Violence is still on the rise, anti-trans legislation continues to dominate on the state-level, and the staggering rates of trans suicide reveal the unrelenting pain that flows from both internal and external alienation. To successfully tackle the substantial work left on our plate, one thing we can do is reflect on the many ways the federal government has attacked us and prepare ourselves and our communities with the tools to resist.
So, here's a list of just four ways the Trump Administration has been trash this year:
1. Arguing against our rights in court. Beginning in 2017 with a series of impulsive tweets from Trump, his administration has been determined to ban trans and nonbinary people from open military service. This year, they continued to defend the ban in court, culminating with a recent request to the Supreme Court to review uphold the ban this term (meaning issue a decision by the end of the term in June of 2019).
Beyond the military, the Administration has also made clear in a series of filings that it supports overturning existing protections for transgender people through a legal redefinition of sex under federal law. That would mean slashing any protections in education, employment, housing, and health care. The position taken in court was also forecast last year in a memo from former Attorney General Jeff Sessions announcing the administration's position that transgender people are not protected under Title VII, the federal law prohibiting sex discrimination in employment. In a brief by the administration [?] the Supreme Court has been asked to adopt this anti-trans position in a case brought by fired trans worker, Aimee Stephens, and the issue could be decided as early as June if SCOTUS takes up the case (stay tuned because we should know in January whether they will take the case).

-- -- --

▸ Job A:
Write out the part of the excerpt on anti-trans federal policy that opens with the words "Beyond the military, the" and closes with the words "take the case).".
▸ Job B:
Write what comes next in the excerpt on anti-trans federal policy, starting after its final sentence.

-- -- --

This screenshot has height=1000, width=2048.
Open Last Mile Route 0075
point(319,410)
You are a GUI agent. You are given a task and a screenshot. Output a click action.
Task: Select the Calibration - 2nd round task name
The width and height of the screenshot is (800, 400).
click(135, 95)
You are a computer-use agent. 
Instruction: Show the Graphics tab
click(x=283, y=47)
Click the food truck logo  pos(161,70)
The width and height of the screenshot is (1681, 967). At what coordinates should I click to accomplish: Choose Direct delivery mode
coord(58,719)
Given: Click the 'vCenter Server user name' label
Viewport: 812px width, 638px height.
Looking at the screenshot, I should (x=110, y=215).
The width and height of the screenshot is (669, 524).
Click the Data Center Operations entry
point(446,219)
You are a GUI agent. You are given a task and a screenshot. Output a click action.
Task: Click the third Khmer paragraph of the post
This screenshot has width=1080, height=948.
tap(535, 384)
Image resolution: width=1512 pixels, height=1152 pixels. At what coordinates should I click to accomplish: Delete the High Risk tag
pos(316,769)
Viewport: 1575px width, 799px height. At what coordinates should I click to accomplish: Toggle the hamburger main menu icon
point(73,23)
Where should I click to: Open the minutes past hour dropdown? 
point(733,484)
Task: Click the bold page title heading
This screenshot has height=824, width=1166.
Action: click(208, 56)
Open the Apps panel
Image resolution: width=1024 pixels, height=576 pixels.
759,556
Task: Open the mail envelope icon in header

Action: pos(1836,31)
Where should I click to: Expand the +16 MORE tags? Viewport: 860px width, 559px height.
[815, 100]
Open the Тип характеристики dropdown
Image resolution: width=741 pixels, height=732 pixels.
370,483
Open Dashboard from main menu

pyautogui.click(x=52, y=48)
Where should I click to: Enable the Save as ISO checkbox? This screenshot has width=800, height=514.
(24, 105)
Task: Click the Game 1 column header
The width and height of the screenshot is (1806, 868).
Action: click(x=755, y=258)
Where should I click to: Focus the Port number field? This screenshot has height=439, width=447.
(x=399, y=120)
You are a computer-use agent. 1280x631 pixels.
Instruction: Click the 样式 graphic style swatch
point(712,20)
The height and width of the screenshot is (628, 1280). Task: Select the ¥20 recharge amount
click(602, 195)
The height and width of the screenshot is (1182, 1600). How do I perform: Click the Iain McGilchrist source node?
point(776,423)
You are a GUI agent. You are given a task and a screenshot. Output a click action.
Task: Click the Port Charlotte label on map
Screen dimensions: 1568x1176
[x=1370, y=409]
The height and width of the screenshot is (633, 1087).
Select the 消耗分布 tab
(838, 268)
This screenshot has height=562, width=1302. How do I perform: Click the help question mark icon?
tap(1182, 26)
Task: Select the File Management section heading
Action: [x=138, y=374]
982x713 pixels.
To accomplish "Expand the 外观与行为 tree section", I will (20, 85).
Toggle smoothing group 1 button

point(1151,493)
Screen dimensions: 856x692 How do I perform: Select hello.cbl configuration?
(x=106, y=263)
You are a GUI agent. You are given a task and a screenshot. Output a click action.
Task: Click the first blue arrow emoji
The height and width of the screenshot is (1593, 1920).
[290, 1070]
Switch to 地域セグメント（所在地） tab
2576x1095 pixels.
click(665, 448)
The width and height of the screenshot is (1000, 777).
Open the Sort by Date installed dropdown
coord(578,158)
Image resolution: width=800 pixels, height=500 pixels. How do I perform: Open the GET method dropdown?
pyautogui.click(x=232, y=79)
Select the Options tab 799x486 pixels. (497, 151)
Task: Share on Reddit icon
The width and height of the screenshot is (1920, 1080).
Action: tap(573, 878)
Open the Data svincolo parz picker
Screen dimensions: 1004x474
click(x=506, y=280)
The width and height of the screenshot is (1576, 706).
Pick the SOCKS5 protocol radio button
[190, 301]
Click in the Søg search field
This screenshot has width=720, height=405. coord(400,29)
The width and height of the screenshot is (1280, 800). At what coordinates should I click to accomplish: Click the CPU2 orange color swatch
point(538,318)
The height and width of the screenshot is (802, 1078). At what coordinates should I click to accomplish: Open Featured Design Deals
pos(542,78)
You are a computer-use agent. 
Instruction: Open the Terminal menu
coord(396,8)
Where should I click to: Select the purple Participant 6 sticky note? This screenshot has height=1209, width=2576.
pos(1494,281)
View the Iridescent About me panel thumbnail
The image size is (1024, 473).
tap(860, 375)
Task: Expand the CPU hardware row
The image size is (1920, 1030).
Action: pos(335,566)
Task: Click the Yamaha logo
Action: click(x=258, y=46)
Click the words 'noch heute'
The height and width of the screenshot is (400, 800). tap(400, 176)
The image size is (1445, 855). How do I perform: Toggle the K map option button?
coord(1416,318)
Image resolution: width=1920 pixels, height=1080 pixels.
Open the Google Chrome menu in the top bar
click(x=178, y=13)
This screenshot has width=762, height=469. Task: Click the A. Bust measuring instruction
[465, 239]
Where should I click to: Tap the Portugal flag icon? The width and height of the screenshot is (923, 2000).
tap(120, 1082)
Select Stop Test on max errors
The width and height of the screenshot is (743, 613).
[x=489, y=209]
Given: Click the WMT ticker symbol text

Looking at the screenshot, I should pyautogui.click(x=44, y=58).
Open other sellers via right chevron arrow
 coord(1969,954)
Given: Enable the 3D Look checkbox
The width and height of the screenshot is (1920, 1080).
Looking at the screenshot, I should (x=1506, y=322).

-- -- --

▸ Final answer A:
Beyond the military, the Administration has also made clear in a series of filings that it supports overturning existing protections for transgender people through a legal redefinition of sex under federal law. That would mean slashing any protections in education, employment, housing, and health care. The position taken in court was also forecast last year in a memo from former Attorney General Jeff Sessions announcing the administration's position that transgender people are not protected under Title VII, the federal law prohibiting sex discrimination in employment. In a brief by the administration [?] the Supreme Court has been asked to adopt this anti-trans position in a case brought by fired trans worker, Aimee Stephens, and the issue could be decided as early as June if SCOTUS takes up the case (stay tuned because we should know in January whether they will take the case).

▸ Final answer B:
2. Appointing vehemently anti-trans judges to the federal bench. The fight in the courts is especially scary because Trump is systematically appointing anti-LGBTQ+ judges to the federal bench at an alarming rate. Federal judges are appointed for life so the composition of the federal judiciary will have an impact on our rights for decades. A prime example is the appointment of Kyle Duncan, who defended North Carolina's anti-trans law, HB2, in court and fought to keep Gavin Grimm out of the boys' restroom in Virginia, to the United States Court of Appeals for the Fifth Circuit.
3. Attacking us through the administrative agencies. The Trump administration has used its executive power to attack the civil rights and basic humanity of almost everyone who is not a wealthy, white, cisgender, heterosexual man. Though we focus a lot on the role of the courts and Congress in establishing legal precedent, many rules governing our lives come through executive action. As the New York Times reported in October, the Trump administration is aiming to implement a cross-agency legal strategy to undermine existing legal protections for trans and non-binary people.
In addition to pursuing this strategy in court, we are likely to see a proposed redefinition of sex and a broad-based attack on health care protections for transgender people by a notice from the Department of Health & Human Services (HHS). The notice will attempt to roll back explicit protections for trans and non-binary people enumerated through current regulations implementing the non-discrimination provisions of the Affordable Care Act.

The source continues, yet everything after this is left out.